I already uploaded the Pandas DataFrame containing the image attributes to a GitHub Repository. I also included notebooks to explore the dataset and download source files from Pexels. Keep in mind that Pexels limits each IP address to about 500 downloads. You can use a VPN to get around this if needed. Also, the source files are rather large.
I plan to upload the two versions of the dataset to Kaggle as the Pexels license is quite generous regarding usage. However, I was hoping someone here would double-check the license’s wording to verify it’s allowed.
I just finished my first attempt at finetuning the depth2img v2.0 model on a thousand images from the pexels dataset. I am currently uploading the depth images to Kaggle. Initial results seem ok, so I’ll test using Dreambooth on the finetuned model to add a new style.
They are newer, but I’m still but 100% satisfied with them.
There is another depth estimation model I came across that performs way better with most images but falls apart when there is too much blur. I have some ideas to remedy that, but have not had time to explore them yet.
I plan to upload my fine-tuning notebooks to github in the next few days
I forgot to answer your question about how I made the depth images. The current versions on Kaggle still use Midas, just at higher resolutions. I have also tried LeReS and Boosting Monocular Depth (BMD). BMD is neat, but I need to find an image size that provides superior results while not taking an age to get through the dataset. LeRes is the one that is great for many images but falls apart with too much blur.

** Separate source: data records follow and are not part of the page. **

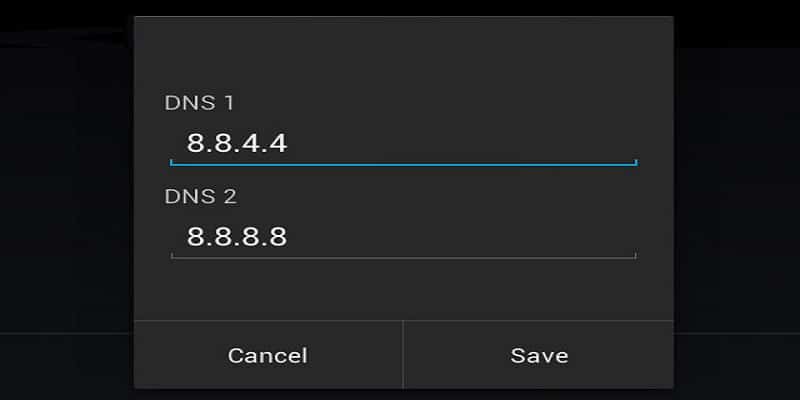Click the DNS 2 label
Image resolution: width=800 pixels, height=400 pixels.
pyautogui.click(x=201, y=196)
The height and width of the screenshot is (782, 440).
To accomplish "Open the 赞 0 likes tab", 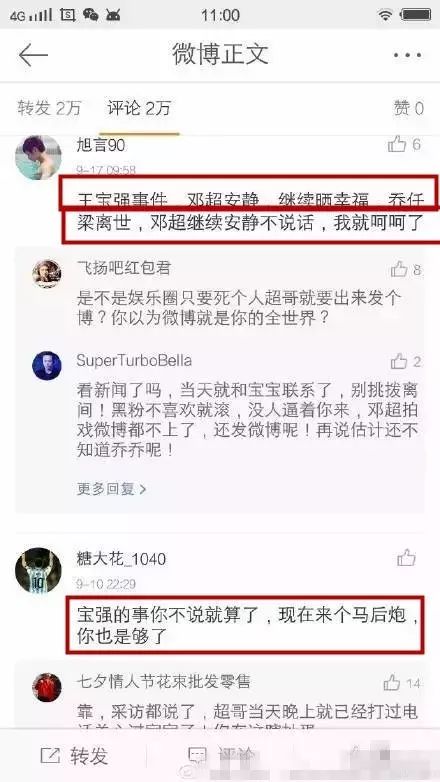I will tap(409, 108).

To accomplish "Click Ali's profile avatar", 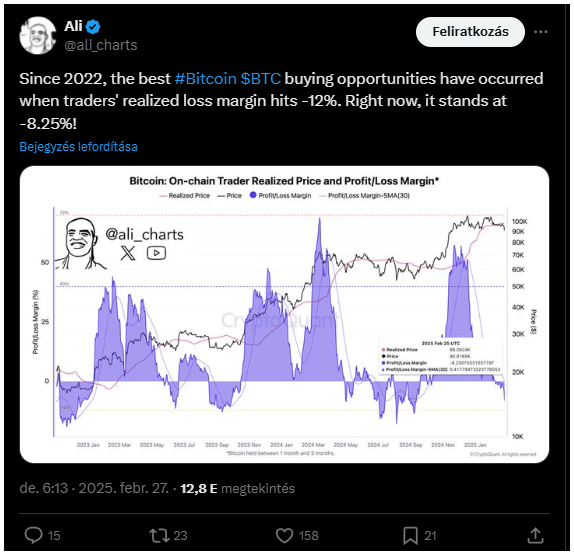I will [37, 36].

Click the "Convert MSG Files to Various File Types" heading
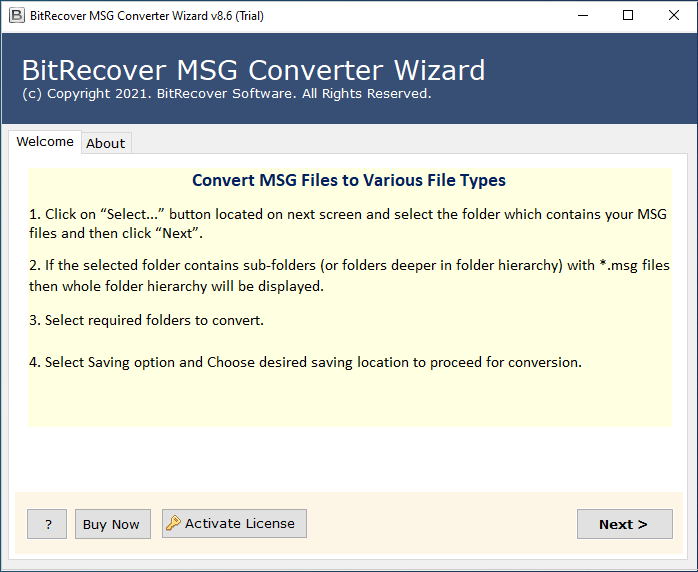[x=348, y=181]
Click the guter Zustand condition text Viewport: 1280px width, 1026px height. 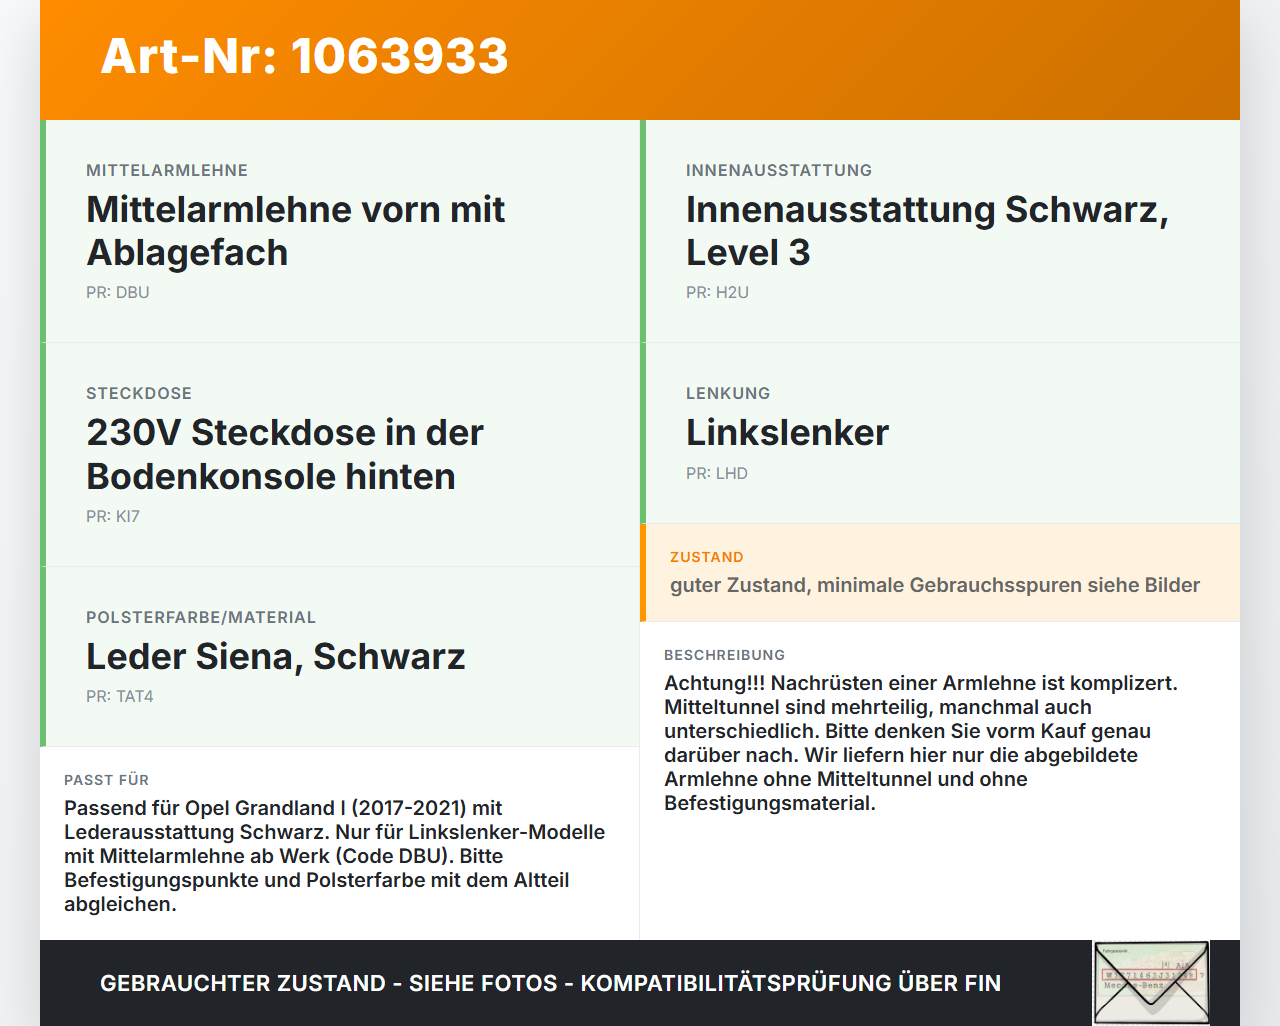pyautogui.click(x=935, y=585)
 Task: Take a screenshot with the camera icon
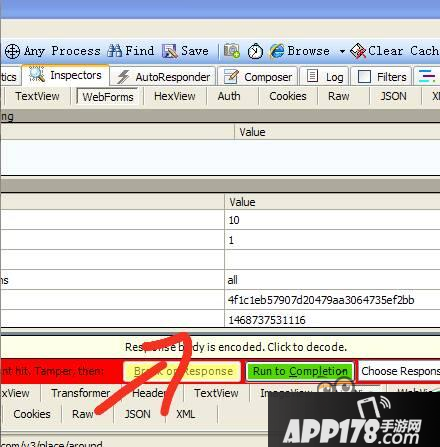[x=232, y=51]

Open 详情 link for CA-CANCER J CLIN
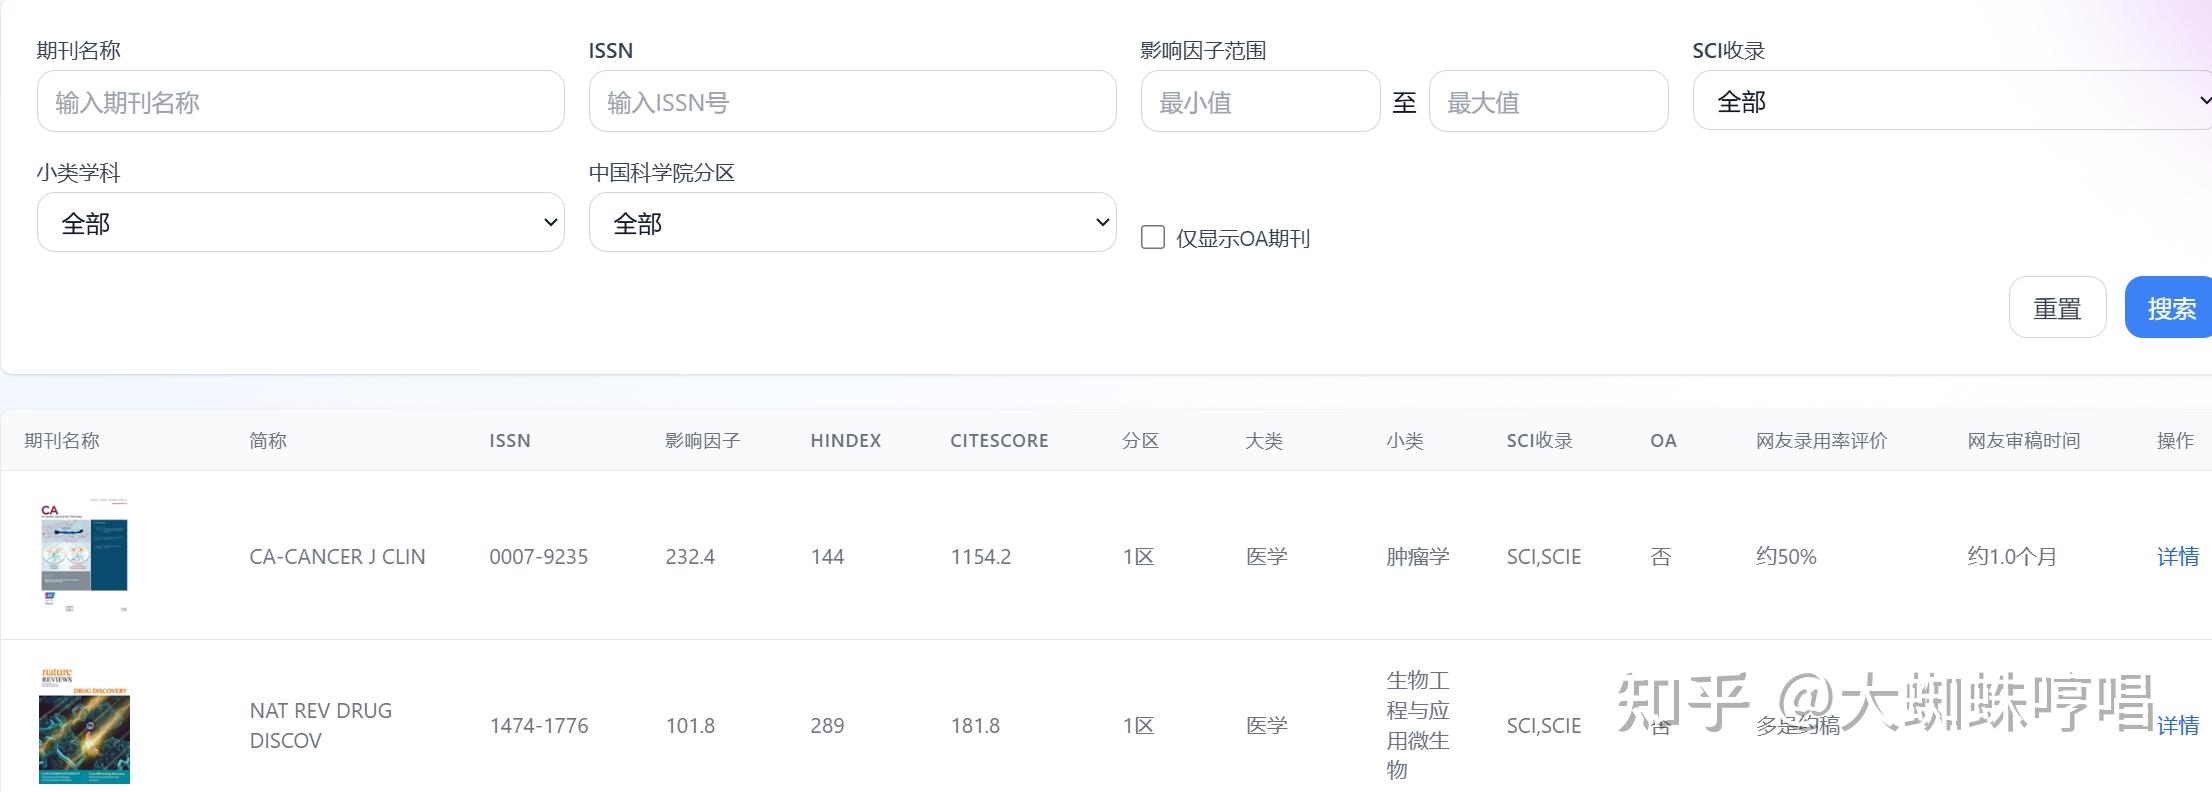tap(2177, 557)
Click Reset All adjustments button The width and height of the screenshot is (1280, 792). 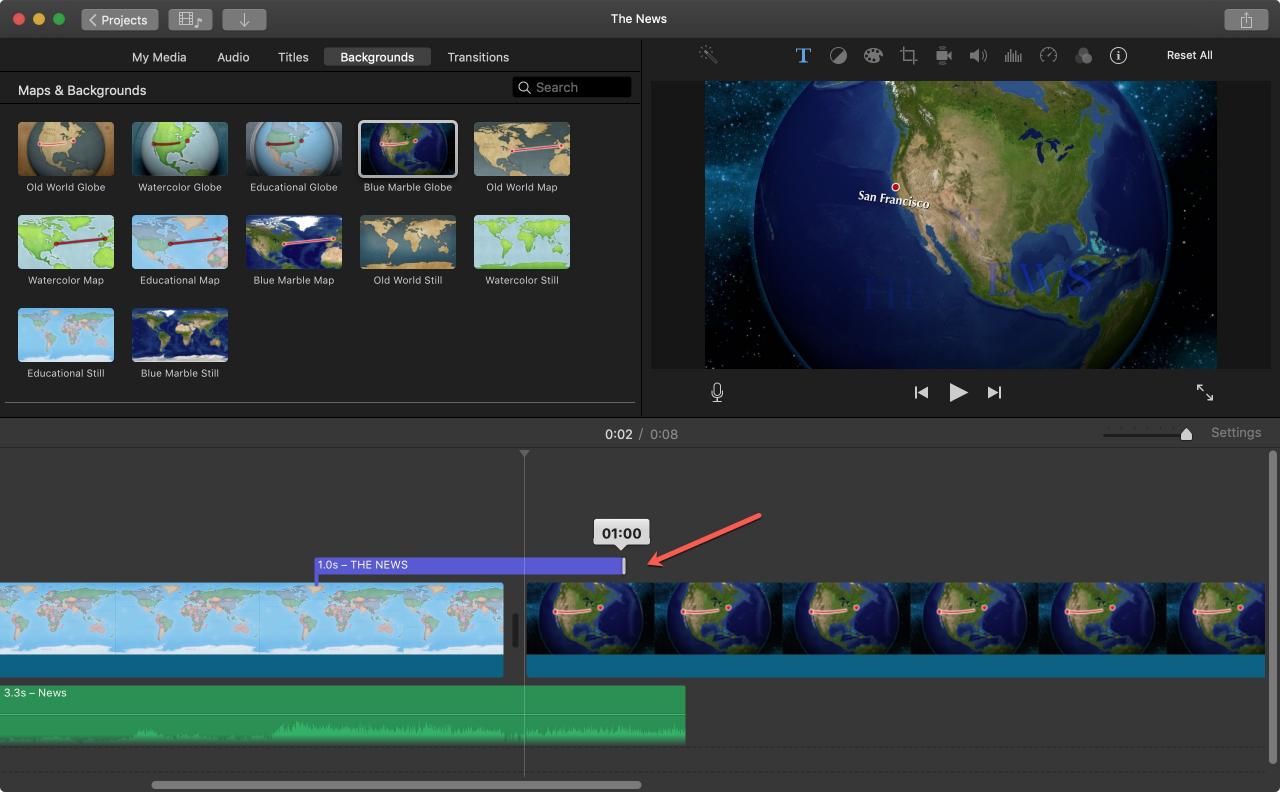(x=1189, y=55)
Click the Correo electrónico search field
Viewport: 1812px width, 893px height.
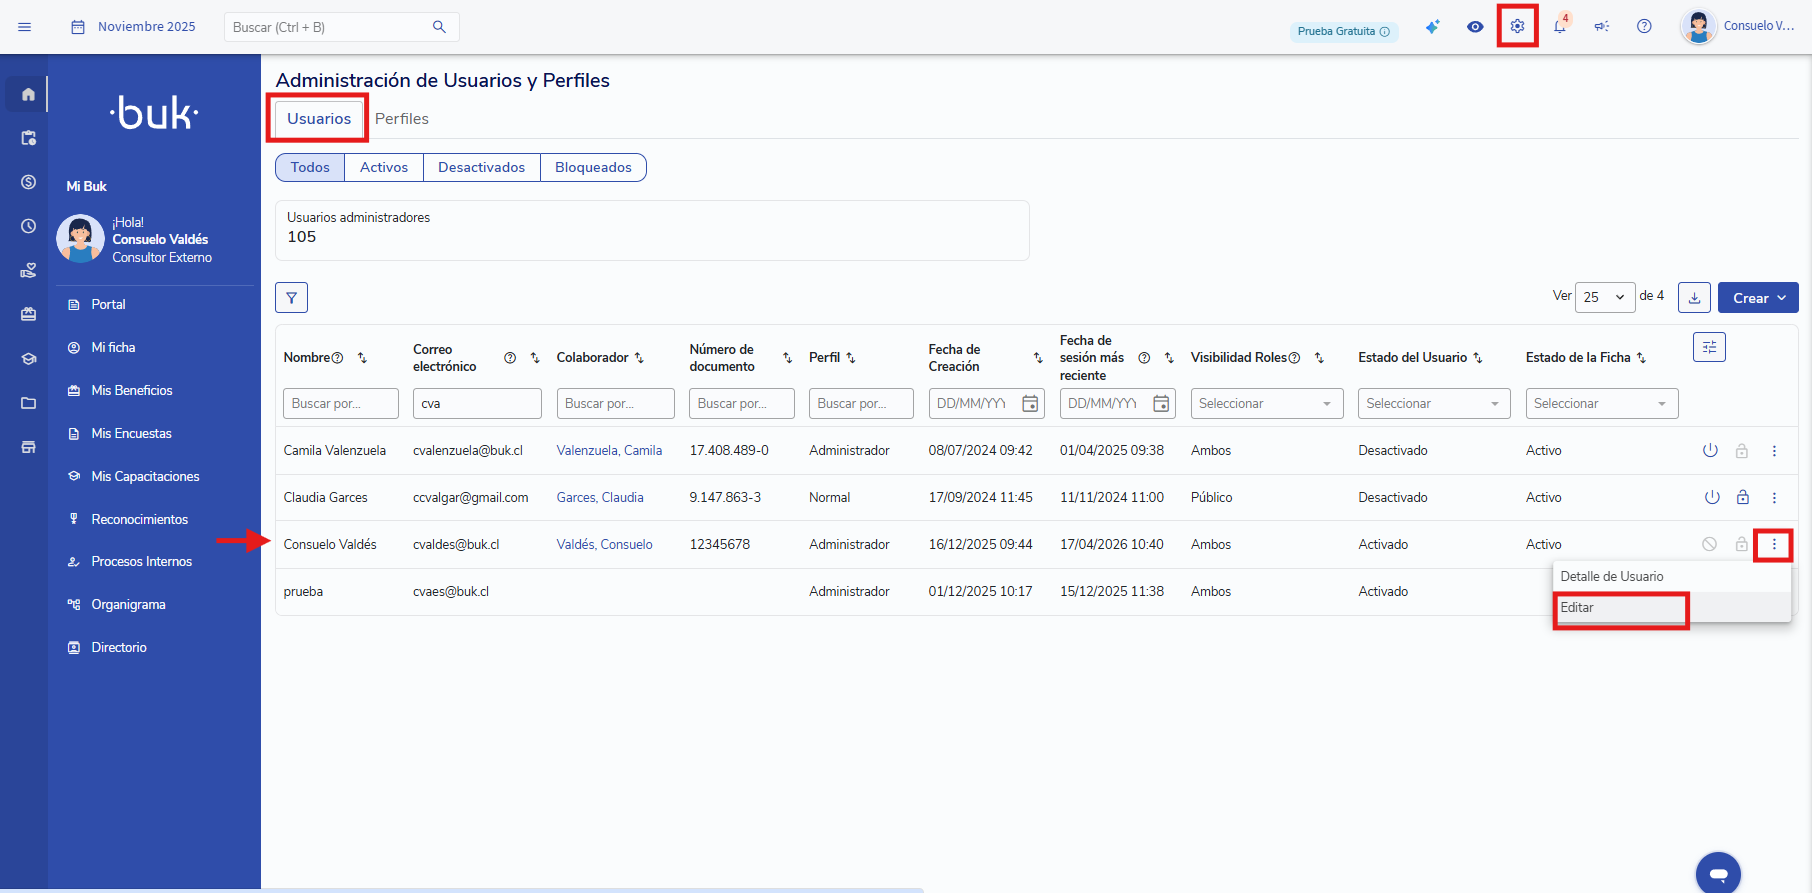click(x=476, y=404)
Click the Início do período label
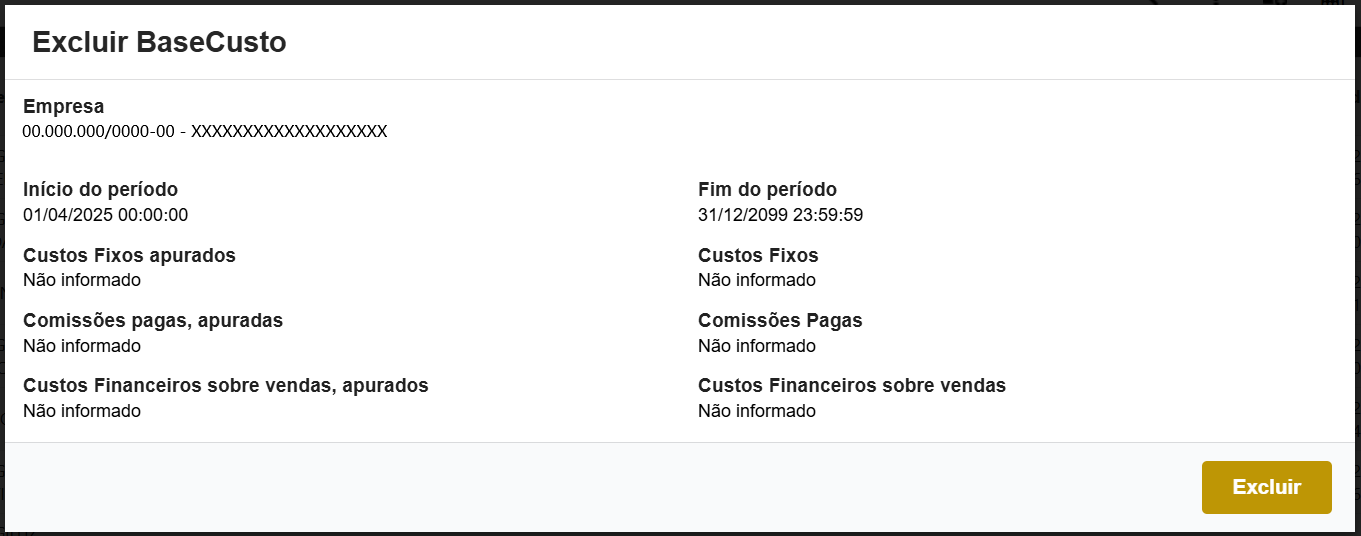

Also, use the latest CUDA versions included with the newest PyTorch version. Inference with the stable diffusion U-net is twice as fast for me, and training gets a lower (but still significant) speed improvement.
I saw that posted on the Stable Diffusion subreddit, but I have not had a chance to check it out. It does look promising, though.
I am currently cleaning up my existing Jupyter notebooks to turn some of them into blog posts. I accumulated over 70 notebooks during the course and whittled them back down to about 30. I want to finish that before starting new experiments.
I’ve been using ControlNet the past few days and absolutely love it. I think its such a clever idea for conditioning SD model generations! I’ve been applying it to some of my custom trained SD models and got excellent results with canny edges, HED, and depth options.
btw no training is required to use it!! The base ControlNet trained model is sufficient to guide an already trained SD model.